On Sun, 2012-09-09 at 17:37 +0200, Johannes Bauer wrote:> Hi list,
>
> I want to use wine, but don't want wine applications to have access to
> my home directory, let alone the entire hard disk. Therefore I've
> removed the Z:\ drive with winecfg and left only C: mapped to
> ~/.wine/drive_c.
>
Good.
> But somehow, applications can still access the files by using the path
> "Desktop" -> "/" (mapped to /) or
"Desktop" -> "My Documents" (mapped to
> ~). Only the "Desktop -> My Computer" access is restricted
(Z:\ removed).
>
Replace all these symlinks with directories of the same name - not a bad
move unless you'll want to access any files put there with Linux native
programs
OR
Create another login that is used *ONLY* for Wine and make sure that
both its user and group IDs are private to it. Each time you
install a Wine app, remove Z: from its dosdevices directory. This way
the directory used for running Wine apps forms a sandbox. You can still
run Wine apps from your usual login: just write a script containing a
command something like:
sudo - wineuser --command="cd /home/winelogindir" \
--command="wine ..."
Put the script somewhere it can be found and executed from your usual
login, and point an app launcher at it. This MUST run the script in a
terminal window because sudo needs to prompt for the wineuser's
password. The terminal window will remain open while the app runs and
close when you exit from it. You can run the script from the command
line until its working the way you want and then plugit into a launcher.

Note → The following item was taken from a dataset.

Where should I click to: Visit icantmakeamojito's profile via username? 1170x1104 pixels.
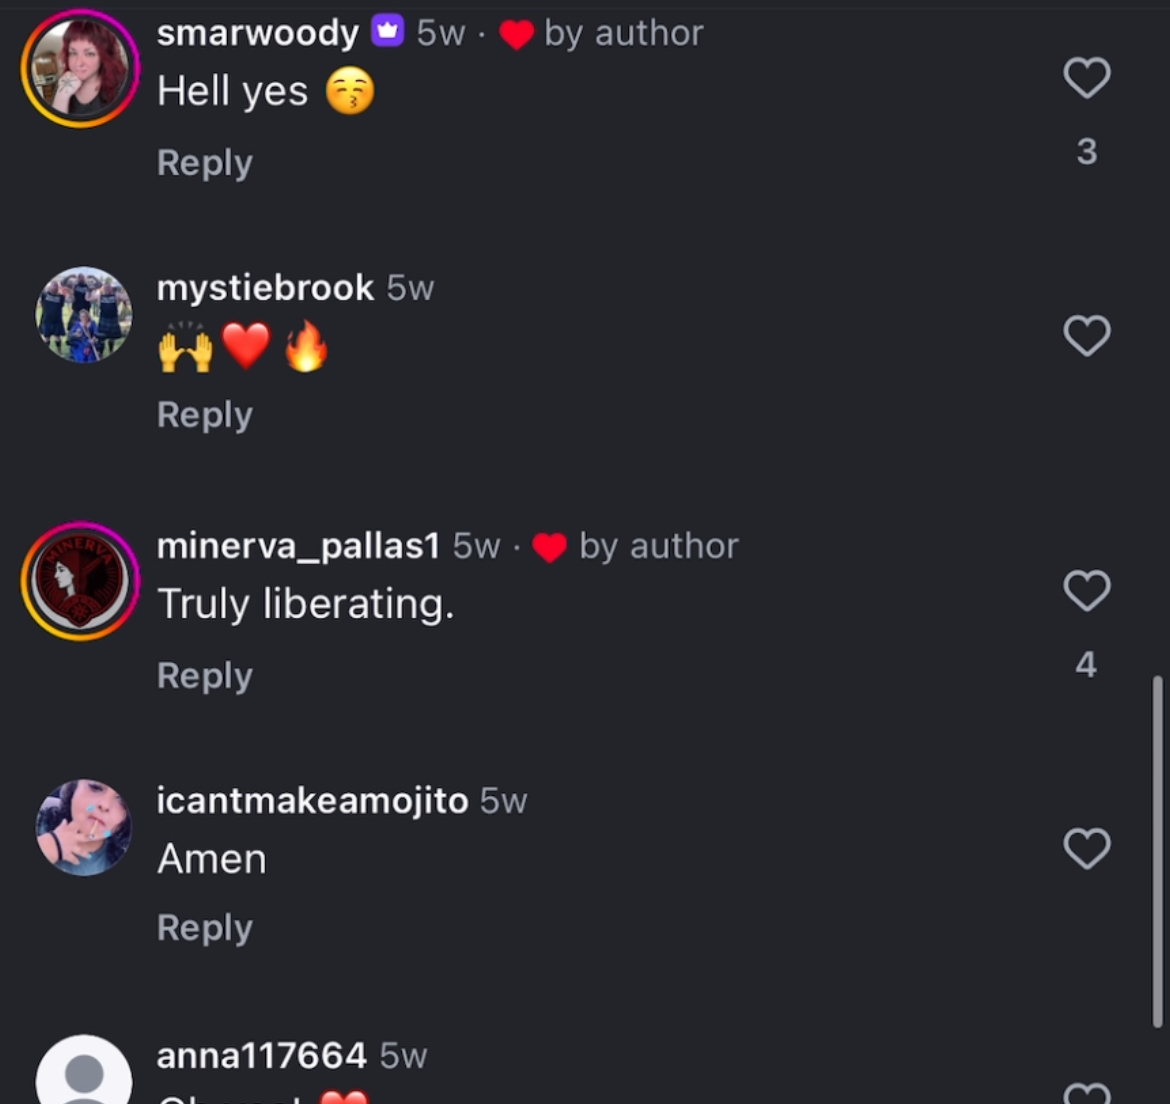pyautogui.click(x=313, y=800)
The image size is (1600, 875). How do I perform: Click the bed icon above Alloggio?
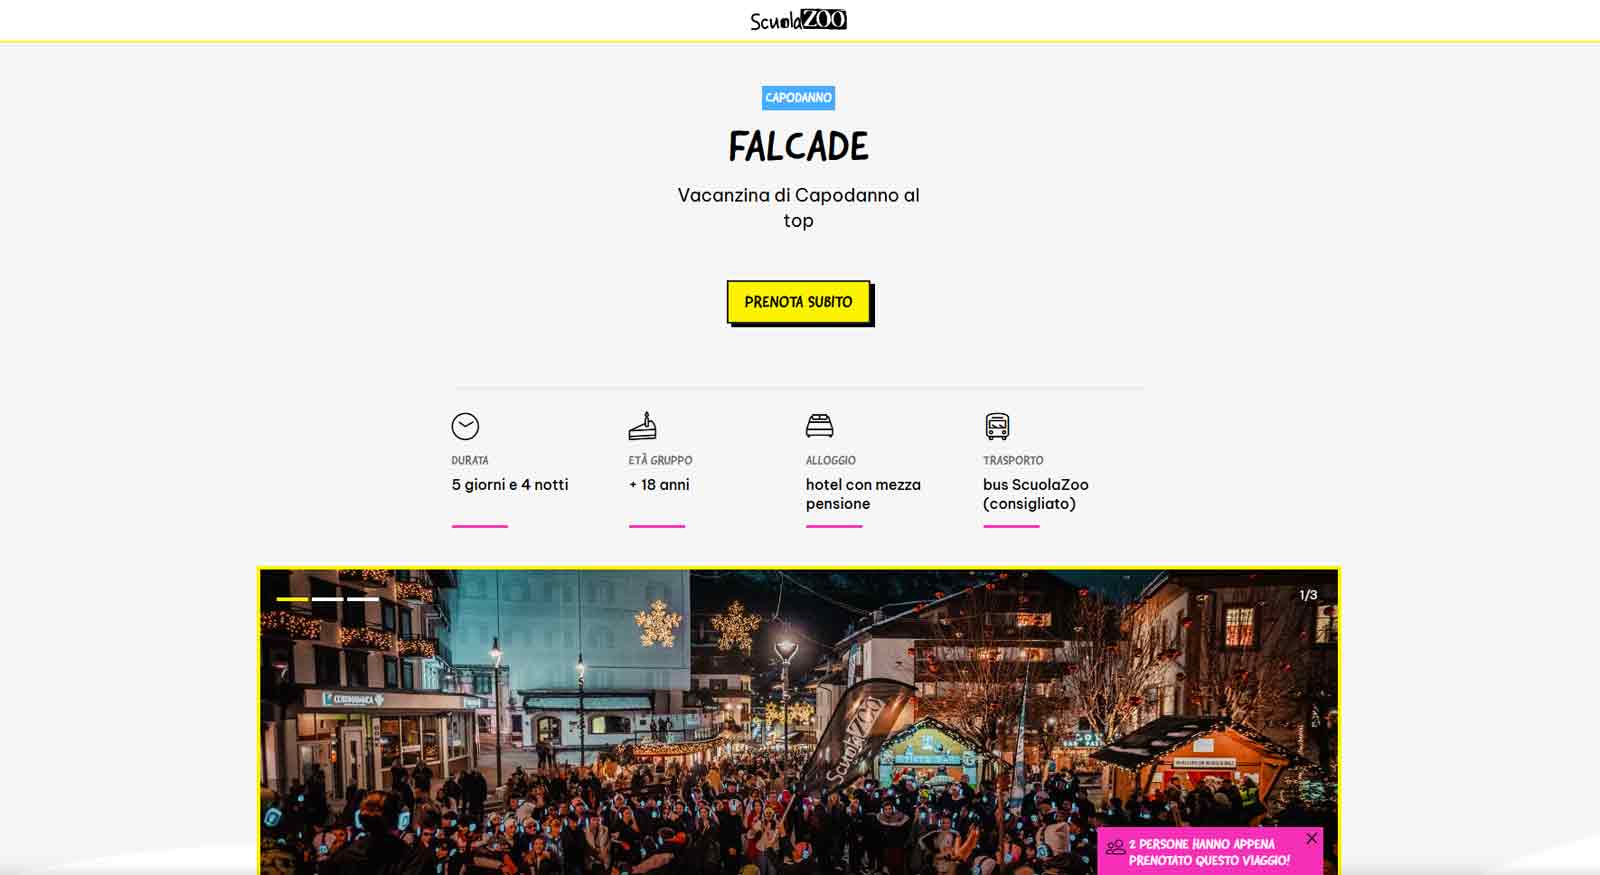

I haven't run Wine apps this way, but I have used it to run another
program that I needed to sandbox because it insisted on littering its
login user with data files: not harmful but extremely annoying.
Martin
> How can I completely prohibit wine applications from accessing my home
> directory?
>
I think using another login as a sandbox is about the best you can do.
Just make sure the user's access permissions are locked down as tight as
you can make them: this means making any scripts etc outside the wine
prefix read-only and (probably) do the same for the wineuser login
directory. This will stop the app from changing or creating any file
outside the wine prefix, but don't remove write from the login directory
until you're sure it all works.
NOTE: There is an exception: if your system has a file
called .ICEauthority in the login directory, it *must* be writeable or
you can't login to that user.
You could also add something like:
if [ -h '.wine/dosdevices/z:' ]; then rm -rf
'.wine/dosdevices/z:'; fi
to the .bash_profile and .bash_logout scripts in wineuser, so that if an
app does try to restore that link (or you create another wineprefix and
forget to remove the z: drive) then it will be looked for and deleted
each time the app is started or stopped.